The following are some suggestions I found for making a successful transition for you and your family this year:
It’s almost that time of year again. Believe it or not, your kids will be heading back to school in the near future. You can almost taste it! But making the transition from summer to fall means that you’d better think ahead. There are a lot of changes that must be managed. Here are five back to school tips to help you and your kids make the shift as easy as possible.
Gradually start getting the children to bed earlier and earlier, so that one week before school starts, they are on their fall schedule. Once school begins, bedtime should be the same every night. Weekend times for bed, of course, can still be a little different from the rest of the week.
If you have youngsters who handle homework on their own (yes, there are children like this), leave them alone or say something like: “Boy, you really did a good job last year doing your schoolwork by yourself.” With other children, sit them down and discuss how homework will be handled every day. Good rules of thumb are same time, same place and try to get it all done before dinner. TV is not allowed while doing schoolwork, but many kids do better while listening to music.
3. New Schools
If you have a child who is going to a school they haven’t been to before, make sure you take them over for a visit. Take them to their new classroom and— even better—see if you can meet their new teacher. Even if you can’t, try to find at least one friendly person in the school that your child can talk to for even a little bit. Your visit—and that friendly memory—will help to counter some of your child’s fears of the unknown.

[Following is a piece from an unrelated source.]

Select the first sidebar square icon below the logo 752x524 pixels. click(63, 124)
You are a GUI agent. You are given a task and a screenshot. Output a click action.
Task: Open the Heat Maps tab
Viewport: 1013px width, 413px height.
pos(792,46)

Make a fun shopping trip out of buying school supplies. One-on-one shared fun is the best parent‐child bonding method in history. That means ONE child plus you go shopping and to lunch, not THREE kids plus you. Kids cherish being alone with a parent, and for you the pleasure is partly due to the fact that sibling rivalry in this situation is impossible.
While you’re out getting things for school, or anytime really, be a sympathetic listener. Ask your child how it feels to be going back to school. “What’s good about it and what’s not so hot.” Then, from time to time, fill your young one in on what it felt like for you to be going back to school at about her age. Don’t be scared—be honest!